Les cryptomonnaies deviennent un moyen plus familier de payer des choses.

L’une des options consiste à faire partie d’une multitude, par le biais d’une organisation autonome décentralisée. Dans ce type de groupe relativement nouveau, également appelé DAO (decentralized autonomous organization), les décisions et les choix sont régis par les détenteurs d’un type de jeton de cryptomonnaie, comme l’ethéréum ou le bitcoin. Les DAO utilisent également des « contrats intelligents » (smart contracts) qui prennent des décisions par le biais de votes en ligne de tous les participants qui souhaitent intervenir et d’autres formes d’automatisation.

Les DAO sont essentiellement des clubs qui exploitent à la fois le crowdfunding et les cryptomonnaies pour fonctionner dans des domaines allant de l’art au sport. Elles apparaissent également dans le domaine de la philanthropie.

Big Green DAO en est un bon exemple. Lancée à la fin de l’année 2021, elle est liée à une organisation caritative de justice alimentaire vieille d’une décennie, dont les revenus ont dépassé 9 millions de dollars en 2019.

Le fondateur de Big Green est Kimbal Musk, frère d’Elon Musk et membre du conseil d’administration de Tesla. La version DAO de son organisation à but non lucratif promet de « bouleverser les hiérarchies philanthropiques » en réduisant les frais généraux et les autres dépenses.

Nouveau terrain

Sur la base de mes recherches concernant les crypto-actifs, je pense qu’il y a plusieurs considérations que les donateurs et les organismes caritatifs devraient garder à l’esprit à mesure que ces arrangements émergent.

Tout d’abord, les DAO ont peu ou pas d’infrastructure formelle. Certains États exigent simplement qu’une personne soit désignée comme agent officiel. Le Wyoming a adopté en 2021 une loi – la première du genre aux États-Unis – qui reconnaît légalement les DAO comme des entités juridiques. Elle exige toujours que la DAO soit organisée comme une société à responsabilité limitée basée dans le Wyoming, avec une personne identifiée comme agent enregistré.

En théorie au moins, si l’on ajoute à cela la rapidité avec laquelle les décisions sont prises par les DAO, cela signifie que les organisations à but non lucratif peuvent accomplir davantage et répondre plus rapidement aux changements de circonstances, tout en dépensant moins en personnel administratif et autres types de frais généraux.

Questions juridiques

Jusqu’à présent, la plupart des dons de cryptomonnaies aux organismes caritatifs se contentaient de fournir des capitaux aux organisations admissibles qui fonctionnent comme tout autre organisme à but non lucratif standard.

Sur le plan fiscal, le don de cryptomonnaies revient à donner des actions, des obligations ou d’autres biens, plutôt qu’à donner de l’argent.

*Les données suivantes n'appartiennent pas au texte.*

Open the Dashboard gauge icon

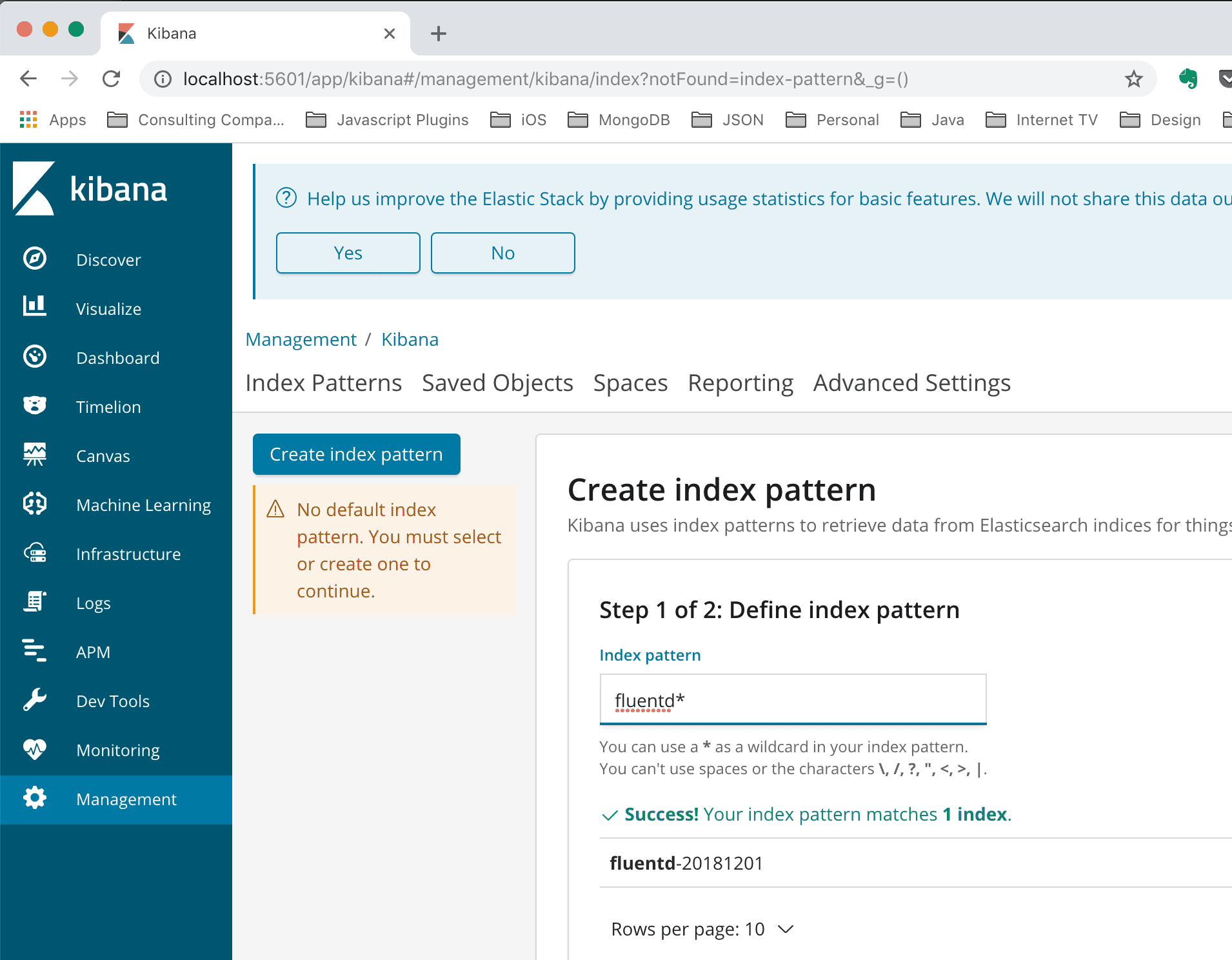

Cela signifie généralement que les dons de cryptomonnaies offrent aux donateurs un avantage fiscal plus important que les dons en espèces. Si un donateur devait plutôt liquider sa cryptomonnaie avant de faire un don, il devrait d’abord payer des impôts sur les gains en capital, et il aurait moins d’argent à donner.

Cependant, on ne sait pas clairement si les fonds peuvent légalement circuler vers, à travers et hors d’une organisation autonome décentralisée caritative.

Les organisations à but non lucratif sont soumises à l’application de la réglementation et doivent obtenir une charte dans un État particulier. Jusqu’à présent, on ne sait pas comment les organismes de réglementation, tels que l’Internal Revenue Service (IRS) ou les bureaux d’État des organismes caritatifs, pourront surveiller ou contrôler ces groupes.

Il est également difficile de savoir si la nature même des DAO est compatible avec les dons caritatifs.

Dans la plupart, sinon la totalité, des cas de DAO à but lucratif – ou même des DAO organisés dans un but spécifique et unique, comme la tentative d’achat d’un exemplaire original de la Constitution des États-Unis – l’argent ou les biens appréciés qui sont apportés à l’organisation sont échangés contre des jetons de gouvernance. Ces jetons représentent essentiellement une forme fractionnée de propriété collective.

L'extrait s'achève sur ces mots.